# [Given task]
Rewrite the data below with every "button" swapped for "control" and nothing else changed. Leave the pictures out.
═════ Material shown ═════
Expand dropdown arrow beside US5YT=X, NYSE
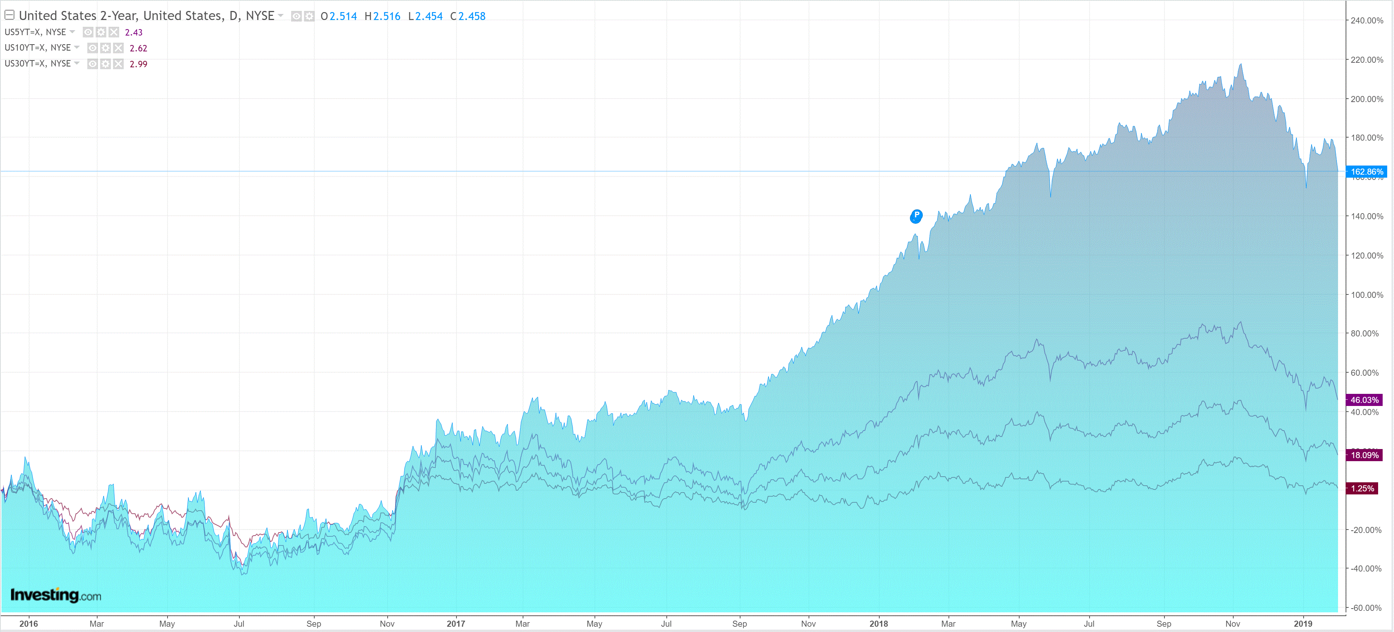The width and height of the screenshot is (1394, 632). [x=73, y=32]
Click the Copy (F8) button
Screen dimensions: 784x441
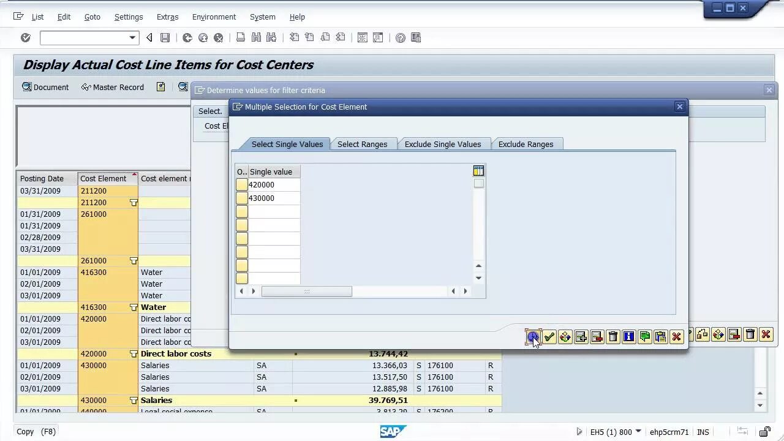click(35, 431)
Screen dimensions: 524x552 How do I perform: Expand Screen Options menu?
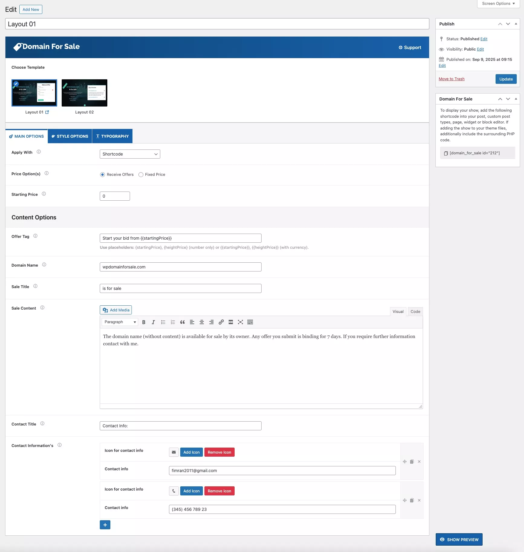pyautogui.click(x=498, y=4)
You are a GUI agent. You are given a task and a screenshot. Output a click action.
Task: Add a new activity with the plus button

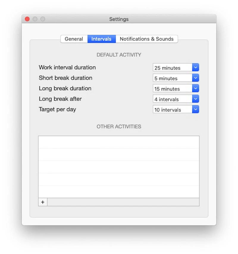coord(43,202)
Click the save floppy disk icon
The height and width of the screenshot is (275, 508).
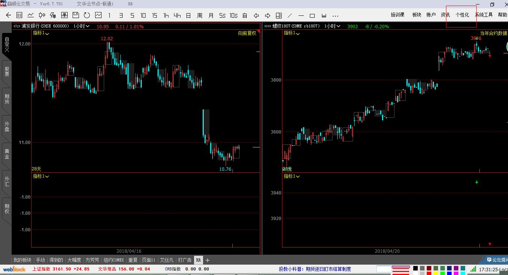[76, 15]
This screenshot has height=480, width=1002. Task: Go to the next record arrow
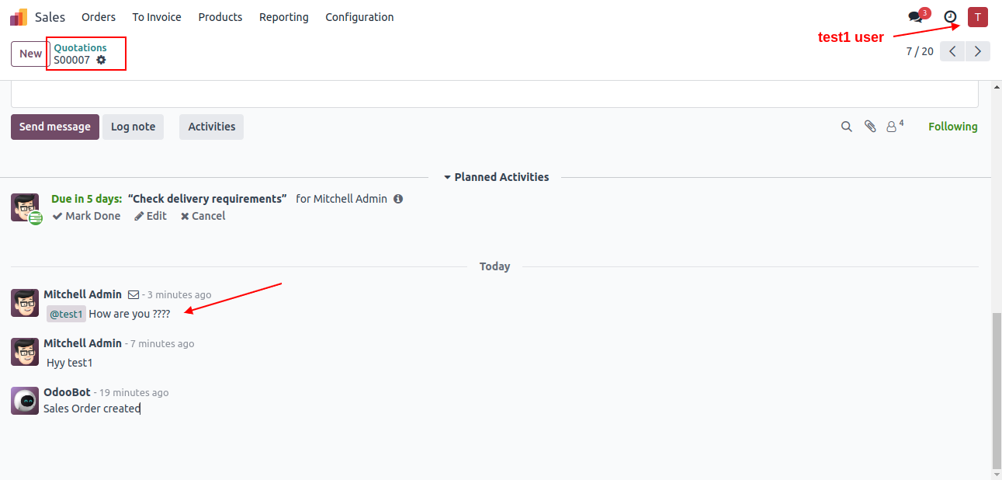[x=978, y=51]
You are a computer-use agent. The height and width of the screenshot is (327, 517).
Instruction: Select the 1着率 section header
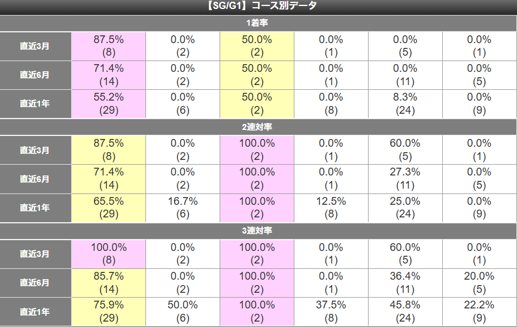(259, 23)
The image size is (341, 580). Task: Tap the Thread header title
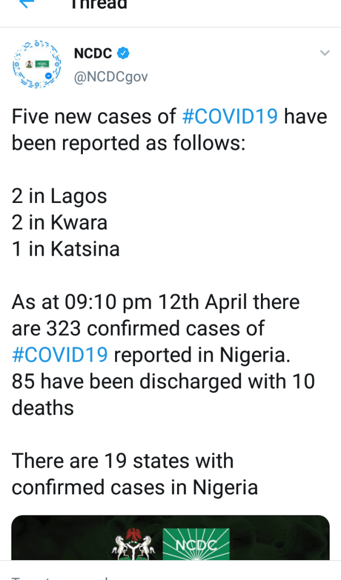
═════
# [Output for this exercise]
Expand dropdown arrow beside US5YT=X, NYSE
The width and height of the screenshot is (1394, 632). [x=73, y=32]
Click the Copy (F8) control
Screen dimensions: 784x441
click(35, 431)
Screen dimensions: 524x552 How do I perform: Expand Screen Options menu?
pyautogui.click(x=498, y=4)
You are a GUI agent. You are given a task and a screenshot. Output a click action.
Task: Add a new activity with the plus control

coord(43,202)
Click the save floppy disk icon
The height and width of the screenshot is (275, 508).
[76, 15]
This screenshot has height=480, width=1002. Task: Go to the next record arrow
[x=978, y=51]
You are a computer-use agent. The height and width of the screenshot is (327, 517).
Instruction: Select the 1着率 section header
(259, 23)
The image size is (341, 580). Task: Tap the Thread header title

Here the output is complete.